Should I always adjust?

We endorse the position that trialists should adjust for prespecified, prognostic covariates in their analysis whenever possible. In some cases, however, it might not be possible to adjust for all of the covariates which we would like to adjust for, and in some cases, it might not be possible to adjust for any at all. Adjustment may be prohibited when the overall sample size is small, or, for binary or time-to-event outcomes, when the number of events is small.

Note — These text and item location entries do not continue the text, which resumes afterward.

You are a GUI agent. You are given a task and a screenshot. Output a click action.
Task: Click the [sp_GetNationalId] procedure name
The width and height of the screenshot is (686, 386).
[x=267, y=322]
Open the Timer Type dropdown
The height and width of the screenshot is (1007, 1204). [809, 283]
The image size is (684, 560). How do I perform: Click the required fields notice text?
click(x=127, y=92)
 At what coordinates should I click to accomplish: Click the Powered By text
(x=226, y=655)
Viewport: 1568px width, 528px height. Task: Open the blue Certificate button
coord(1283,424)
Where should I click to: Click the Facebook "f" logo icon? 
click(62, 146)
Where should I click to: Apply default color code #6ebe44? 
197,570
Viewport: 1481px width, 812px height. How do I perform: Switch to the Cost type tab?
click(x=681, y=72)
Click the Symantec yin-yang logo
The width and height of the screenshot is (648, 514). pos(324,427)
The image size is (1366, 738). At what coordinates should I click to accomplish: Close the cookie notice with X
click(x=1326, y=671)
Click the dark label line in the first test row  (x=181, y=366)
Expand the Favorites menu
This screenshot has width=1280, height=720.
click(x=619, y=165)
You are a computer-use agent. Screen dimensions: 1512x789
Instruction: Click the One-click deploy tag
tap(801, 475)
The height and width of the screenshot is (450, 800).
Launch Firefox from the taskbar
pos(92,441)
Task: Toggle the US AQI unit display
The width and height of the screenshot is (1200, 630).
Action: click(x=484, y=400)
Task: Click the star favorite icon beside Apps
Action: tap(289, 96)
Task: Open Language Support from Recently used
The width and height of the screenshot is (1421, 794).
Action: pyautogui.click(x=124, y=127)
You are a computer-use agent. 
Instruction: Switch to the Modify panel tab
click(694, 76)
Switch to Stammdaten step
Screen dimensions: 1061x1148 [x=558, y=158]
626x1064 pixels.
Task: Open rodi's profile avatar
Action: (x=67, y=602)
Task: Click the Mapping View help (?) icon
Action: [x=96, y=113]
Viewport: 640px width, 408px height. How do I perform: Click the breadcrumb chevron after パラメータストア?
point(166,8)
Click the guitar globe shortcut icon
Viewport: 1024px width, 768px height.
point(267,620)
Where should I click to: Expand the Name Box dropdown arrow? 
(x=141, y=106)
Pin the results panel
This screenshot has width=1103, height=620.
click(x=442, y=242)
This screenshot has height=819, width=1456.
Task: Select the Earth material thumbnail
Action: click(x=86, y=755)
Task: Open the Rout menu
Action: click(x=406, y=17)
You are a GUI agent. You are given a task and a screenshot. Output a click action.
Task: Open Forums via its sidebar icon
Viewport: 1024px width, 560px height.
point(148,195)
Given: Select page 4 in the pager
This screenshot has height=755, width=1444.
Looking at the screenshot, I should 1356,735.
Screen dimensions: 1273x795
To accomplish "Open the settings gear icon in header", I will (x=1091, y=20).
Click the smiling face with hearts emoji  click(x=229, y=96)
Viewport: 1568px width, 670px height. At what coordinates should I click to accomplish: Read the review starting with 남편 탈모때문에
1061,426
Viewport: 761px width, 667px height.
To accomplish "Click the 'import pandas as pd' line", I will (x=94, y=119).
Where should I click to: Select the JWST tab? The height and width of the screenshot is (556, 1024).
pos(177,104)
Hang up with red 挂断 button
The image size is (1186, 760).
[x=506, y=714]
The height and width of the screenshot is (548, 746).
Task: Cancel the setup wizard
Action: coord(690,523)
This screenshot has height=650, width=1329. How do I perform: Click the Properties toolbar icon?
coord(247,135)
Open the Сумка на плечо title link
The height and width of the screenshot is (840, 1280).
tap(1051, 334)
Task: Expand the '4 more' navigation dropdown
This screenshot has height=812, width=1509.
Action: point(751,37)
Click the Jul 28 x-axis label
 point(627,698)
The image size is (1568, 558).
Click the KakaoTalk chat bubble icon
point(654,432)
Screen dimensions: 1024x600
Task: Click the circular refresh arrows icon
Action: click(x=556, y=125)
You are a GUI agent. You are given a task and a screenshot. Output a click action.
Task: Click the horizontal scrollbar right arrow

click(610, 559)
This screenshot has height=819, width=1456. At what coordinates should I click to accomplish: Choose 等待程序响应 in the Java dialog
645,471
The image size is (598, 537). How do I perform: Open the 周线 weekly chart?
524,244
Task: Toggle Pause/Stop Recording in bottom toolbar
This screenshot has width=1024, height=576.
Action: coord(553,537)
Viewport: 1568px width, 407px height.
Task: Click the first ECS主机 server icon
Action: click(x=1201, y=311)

Moreover, when adjustment is undertaken in the analysis of a binary or time to event outcome and sample size is small, the chance of incorrectly concluding that there is a treatment effect when none exists is inflated (Kahan and Morris, 2013; Kahan ). One scenario that arises in multicentre fertility trials with a binary outcome is that in which there are few or zero outcome events per centre (Kahan and Harhay, 2015). When this is anticipated, it has been recommended to use a random intercept approach to adjust for centre, but to prespecify a backup analysis in case the computation of the primary method fails (Kim ). Indeed, prespecification of a backup plan would appear to be prudent whenever there is doubt that the intended primary analysis could fail to produce an answer. Five of the trials that did not adjust for covariates in our dataset had sample sizes below 100. Another potential concern is that trialists may prespecify a variable to adjust for, but that variable may be missing for some participants. This might lead to participants being excluded from the analysis, with a detrimental effect on power (Kahan ). This can be easily overcome with mean imputation of the missing values however (White and Thompson, 2005).

How does adjustment affect the interpretation of the results?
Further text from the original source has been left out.